-- START OF GIVEN DATA --

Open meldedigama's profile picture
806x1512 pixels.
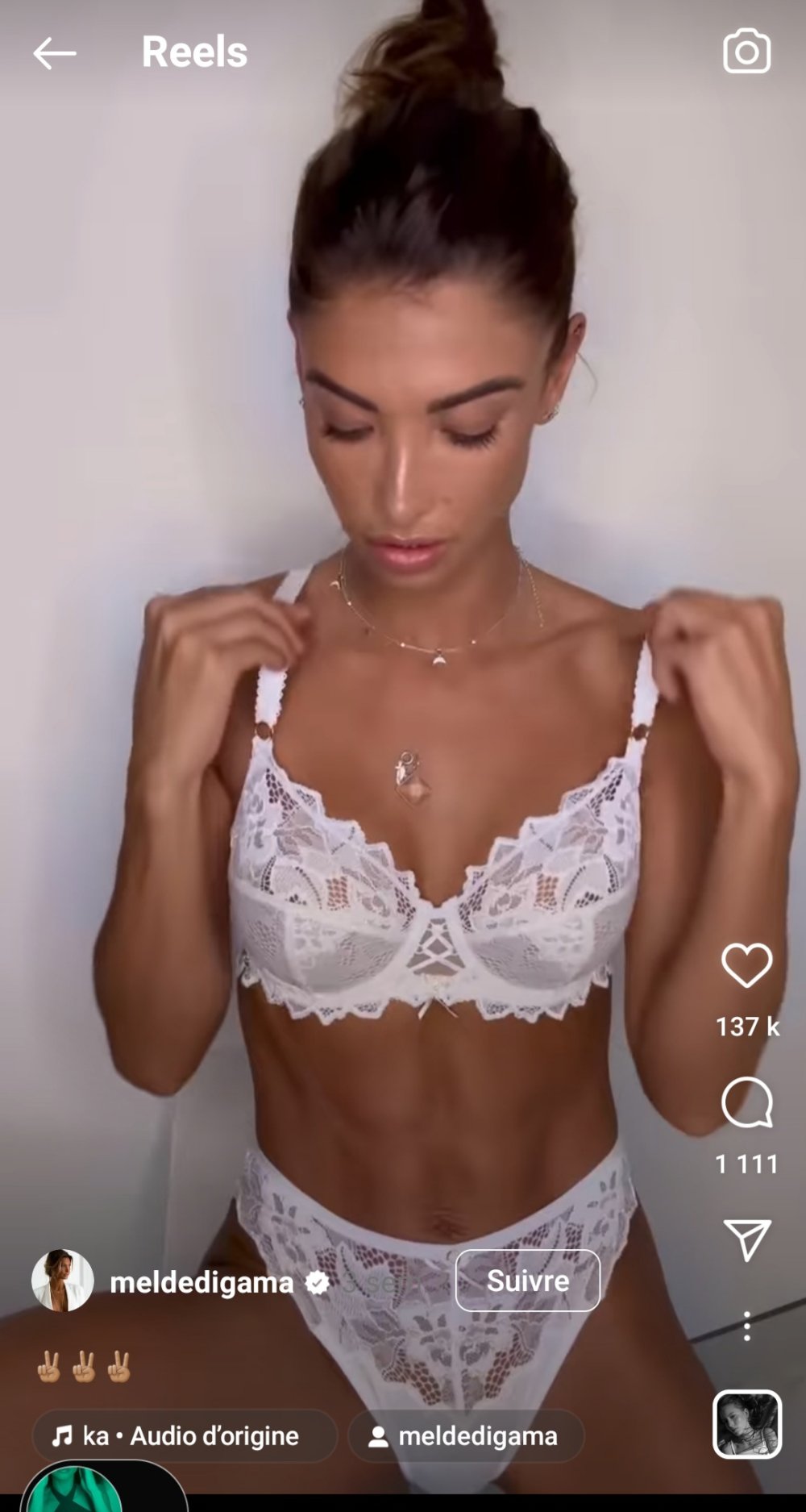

-- END OF GIVEN DATA --
-- START OF GIVEN DATA --

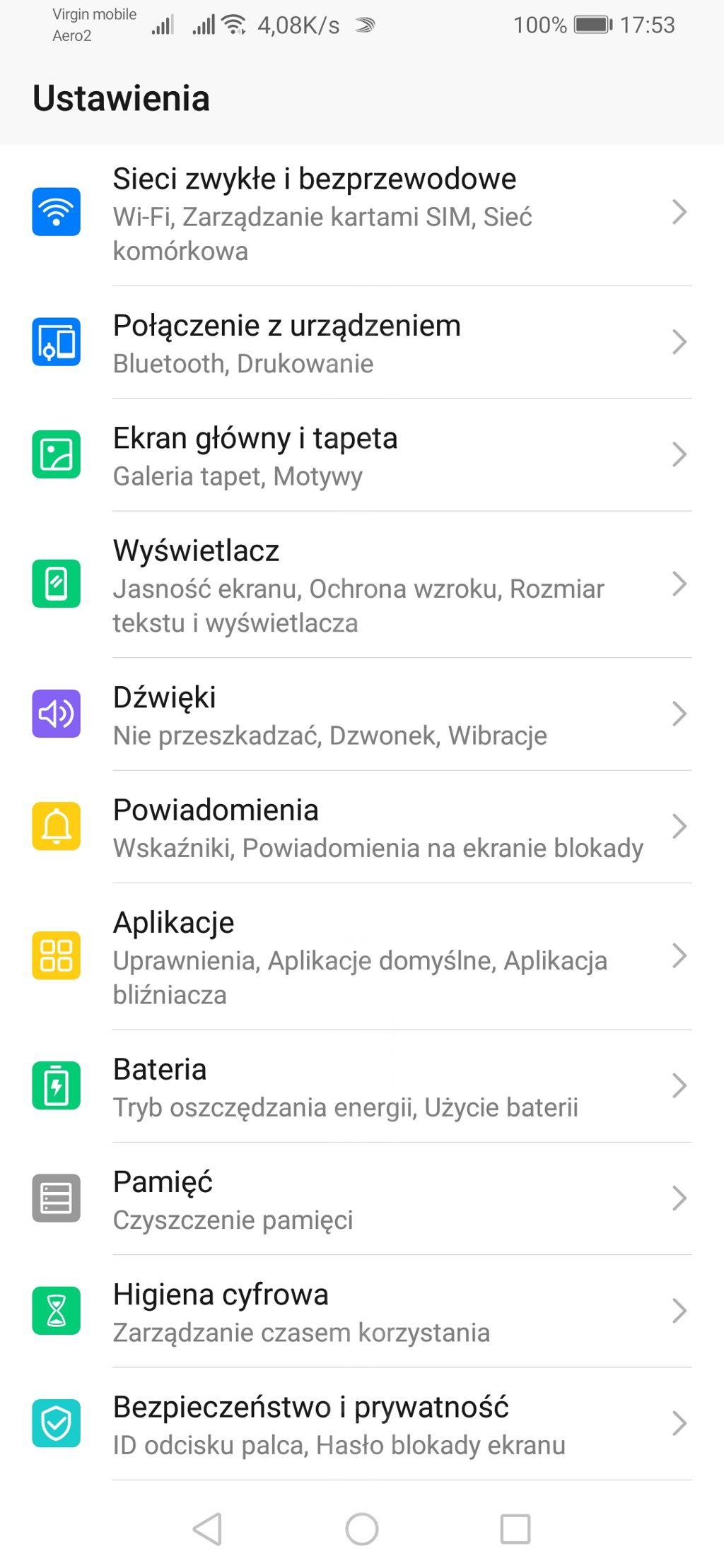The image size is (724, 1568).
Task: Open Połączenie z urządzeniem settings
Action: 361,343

-- END OF GIVEN DATA --

## WORK INSTRUCTIONS
Set down, exactly as they appear, the lines from the one containing "The image size is (724, 1568)." through the one containing "Action: 361,343", both included. Leave the pictures out of your answer.

## SOLVED PROBLEM
The image size is (724, 1568).
Task: Open Połączenie z urządzeniem settings
Action: 361,343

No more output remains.